(TEXT PASSAGE)
A gentle introduction to tensor product representations (TPRs) view markdown

Tensor product representations (TPRs), introduced by Paul Smolensky in 1990, are a popular and powerful model for variable binding and symbolic structures. Here, we give a brief mathematical descriptions of TPRs. The key components of tensor product representations are the concepts of “roles” and “fillers.”

Roles: These represent the positions or slots within a structure that can be filled with different entities or values. For example, in a sentence, roles could be subject, verb, and object.
Fillers: These are the specific entities or values that occupy the roles in the structure. Using the sentence example, fillers could be “cat” (subject), “chased” (verb), and “mouse” (object).

The tensor product representation combines roles and fillers to encode structured information in a way that preserves both the elements and their structural relationships.

The tensor product representation involves creating a composite representation by taking the sum of the tensor product (i.e. outer product) of vectors representing roles and fillers. Suppose we have vectors for roles $R_i$ and fillers $F_j$, the tensor product of a role and a filler is a matrix (or higher-order tensor) that represents the combined information of that role-filler pair.

Example: “Cat chases mouse”

Let's consider a simple sentence: "Cat chases mouse."

Roles: Subject (S), Verb (V), Object (O)

(EXERCISE TASKS)
a. From the text on tensor product representations, write out the stretch from "The tensor product representation combines" through "their structural relationships.".
b. Translate this sentence from the text on tensor product representations into Spanish: "The tensor product representation combines roles and fillers to encode structured information in a way that preserves both the elements and their structural relationships."
This exercise does not use the material.

(RECORDED INFORMATION)
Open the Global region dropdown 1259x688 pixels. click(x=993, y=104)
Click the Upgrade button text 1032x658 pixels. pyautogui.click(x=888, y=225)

...

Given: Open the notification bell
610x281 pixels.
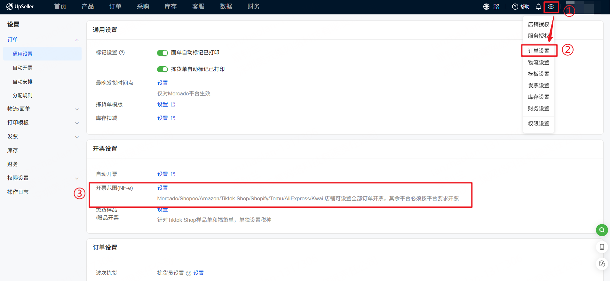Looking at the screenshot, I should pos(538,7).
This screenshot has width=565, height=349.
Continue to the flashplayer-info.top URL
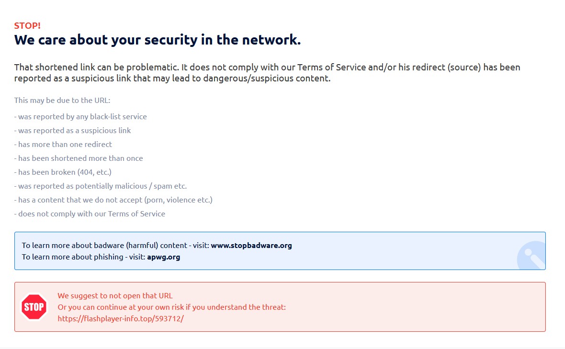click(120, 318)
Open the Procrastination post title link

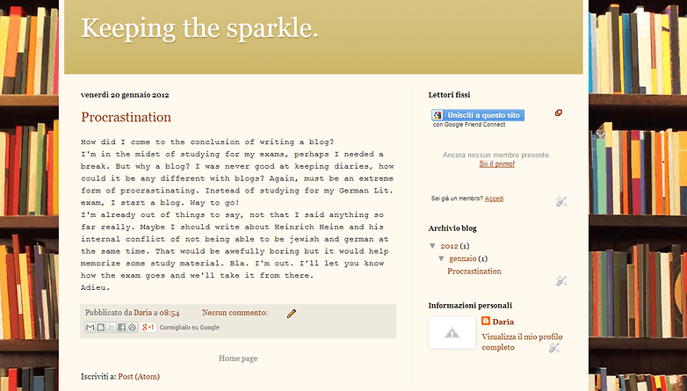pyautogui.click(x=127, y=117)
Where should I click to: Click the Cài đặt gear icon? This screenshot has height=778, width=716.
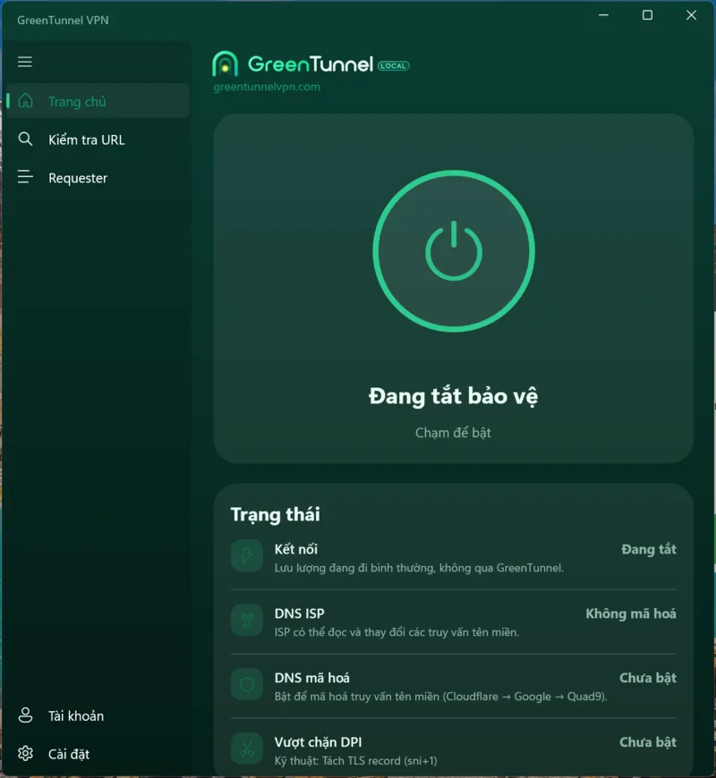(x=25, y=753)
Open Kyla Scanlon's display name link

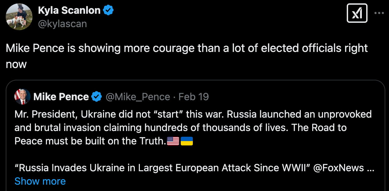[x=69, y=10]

==

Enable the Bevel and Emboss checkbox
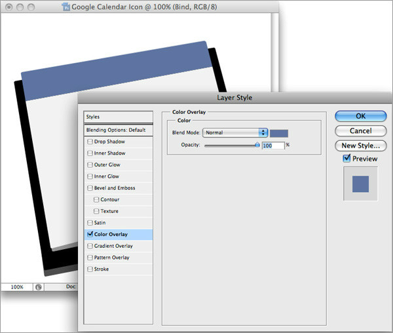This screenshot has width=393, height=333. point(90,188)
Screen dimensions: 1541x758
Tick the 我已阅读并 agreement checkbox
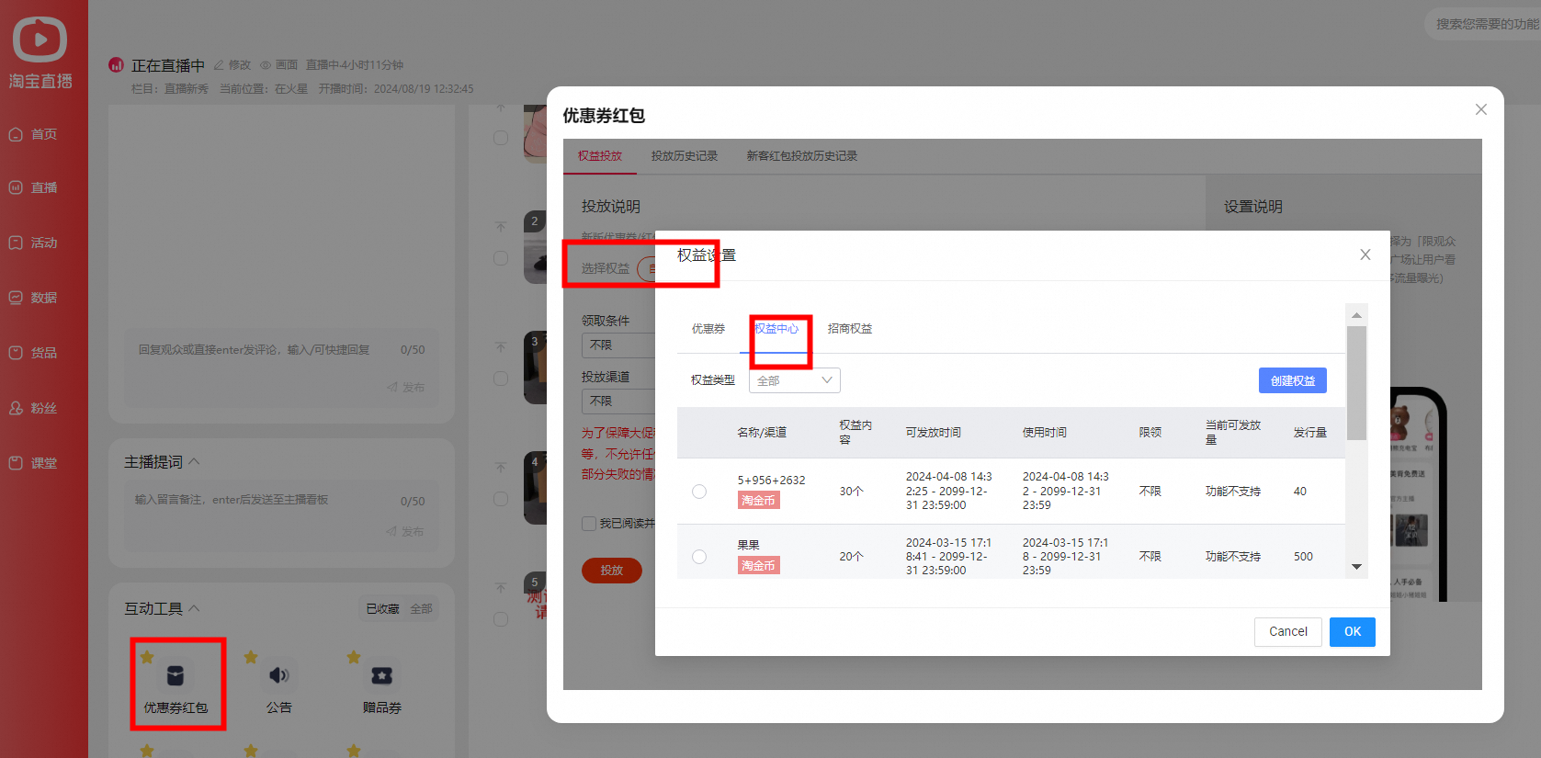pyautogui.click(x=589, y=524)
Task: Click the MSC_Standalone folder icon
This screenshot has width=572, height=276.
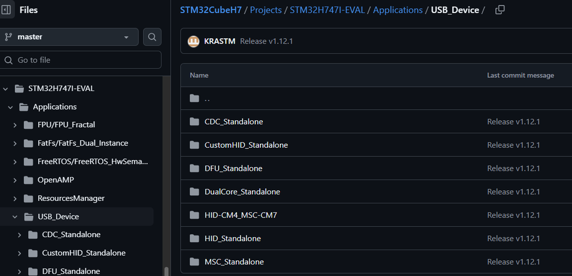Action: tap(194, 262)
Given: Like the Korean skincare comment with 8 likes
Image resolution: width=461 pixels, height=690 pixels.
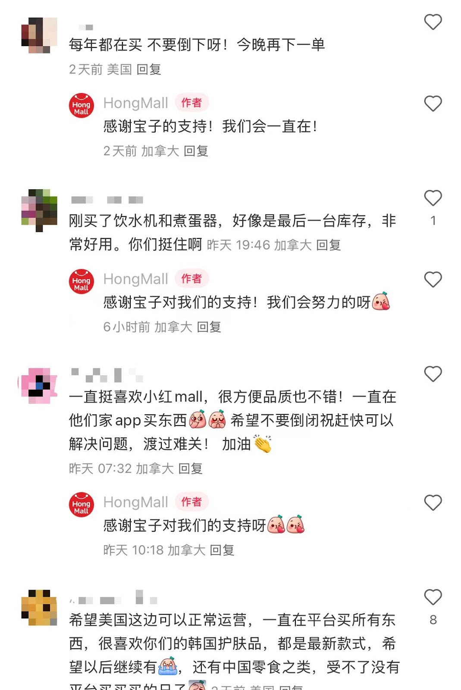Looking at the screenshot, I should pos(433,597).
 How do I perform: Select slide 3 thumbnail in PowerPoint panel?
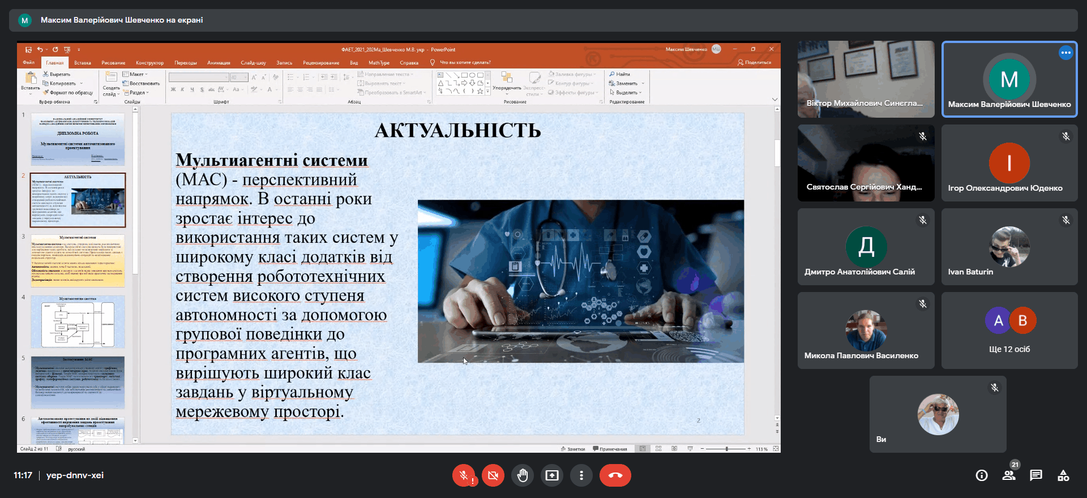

(OUTPUTS BY TASK)
a.
The tensor product representation combines roles and fillers to encode structured information in a way that preserves both the elements and their structural relationships.

b. La representación de producto tensorial combina roles y rellenos para codificar información estructurada de una manera que preserva tanto los elementos como sus relaciones estructurales.